Whilst it may not be to scale, a beachball is your most convenient size.

I would papier-mache half the ball, then cut that hemisphere in half to fit around the base. You might also want to make a halo of flame-shapes out of a sheet of corrugated card to go under the papier-mache dome and represent the corona.

If you have fibreglass skills (or know somebody that does), you could fibreglass over the ball, and then illuminate it from within.
lillyman (author)  Kiteman5 years ago
The fibreglass idea is intriguing...someone also suggested paper mache, then plastering over it to make it weatherproof.

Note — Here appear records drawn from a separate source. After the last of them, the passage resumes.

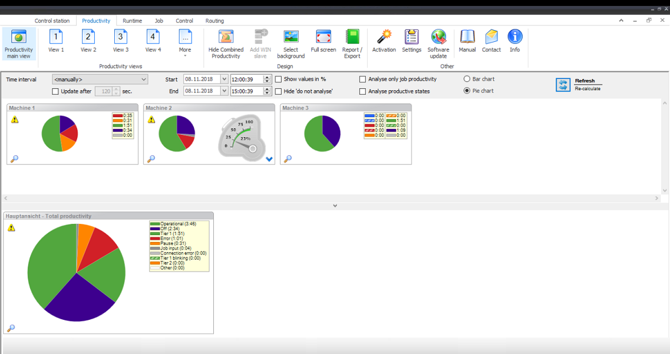Expand the Start date picker dropdown
Image resolution: width=670 pixels, height=354 pixels.
click(x=224, y=80)
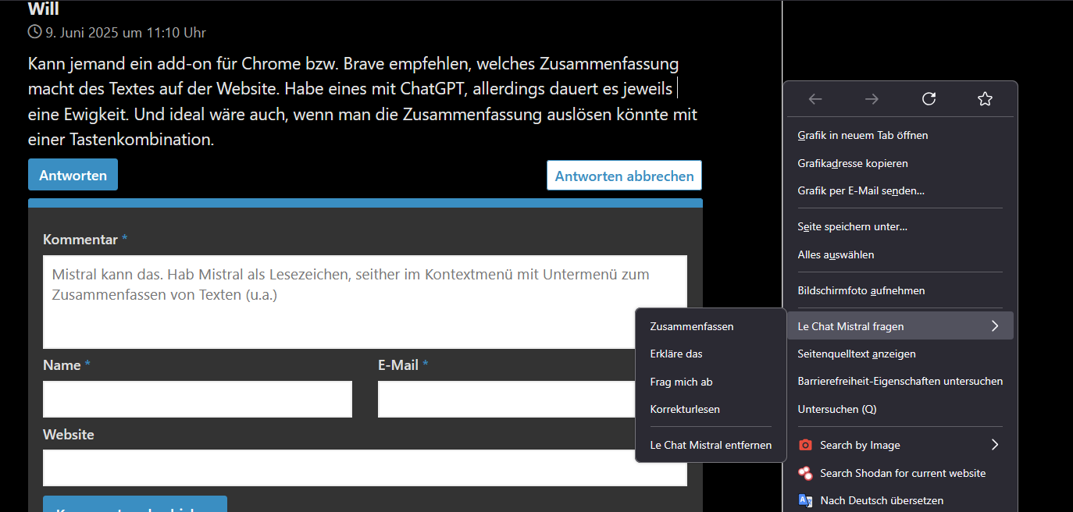Select Erkläre das in the submenu
The height and width of the screenshot is (512, 1073).
pyautogui.click(x=676, y=354)
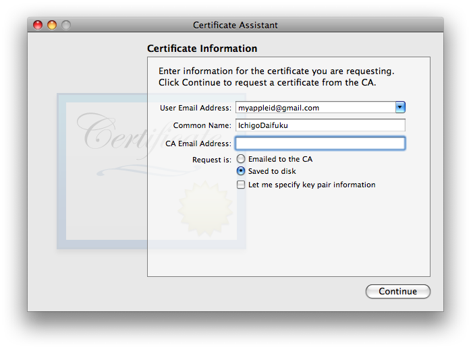Select the 'Emailed to the CA' radio button

pos(241,159)
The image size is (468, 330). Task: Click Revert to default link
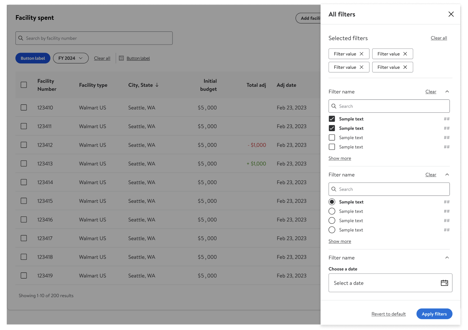(388, 314)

I know the scale is off, i just wanted to make sure the kids knew there was a serious size difference, even if not properly to scale.

I've also just realised that unless i put the sun halfway up the pole, the planets aren't really orbiting it. The perils of making it up as you go along...!

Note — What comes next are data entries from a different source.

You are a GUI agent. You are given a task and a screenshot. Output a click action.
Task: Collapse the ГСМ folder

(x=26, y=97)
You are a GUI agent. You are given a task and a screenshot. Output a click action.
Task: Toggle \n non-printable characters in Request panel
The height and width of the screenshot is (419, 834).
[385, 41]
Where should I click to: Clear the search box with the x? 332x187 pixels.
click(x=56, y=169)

The whole project was really to see if you could make a decent model with very little work, from stuff you could find on the shelves. so it's worked form that POV at least! Thank you all for your suggestions!
If you're worried about making the Sun central, make the pole into the Sun - paint it yellow, cover it in flames, wrap it in EL wire etc.

Otherwise, go with the Sun-at-the-bottom version, and make it part of the project to critique the model, maybe comparing it to other examples of orreries*.


(*Oh, that word gave my spell-checker a major headache!)
I hope you have the option to "add the world" :-)
lillyman (author)  Kiteman5 years ago
Good ideas; thank you.

And 'orrery' is our new favourite word at school; I didn't use it here because I wasn't sure this qualifies, being non-mechanical, but it's too cool a word not to use. So far not one teacher has known what it is....
Well, you'd need to be able to fit 1000 earths in Jupiter and more than a million earths in the sun, so your scale is a bit off to begin with.

I'd just go for a nice spherical light bulb in the middle.
Goodhart5 years ago
This gives you an idea of how the solar system is "to scale" in reality, space wise as well as size wise....with the sun about the size of one's outstretched hand. . .
lillyman (author)  Goodhart5 years ago
Nice! Think i'll show the kids that. Cheers!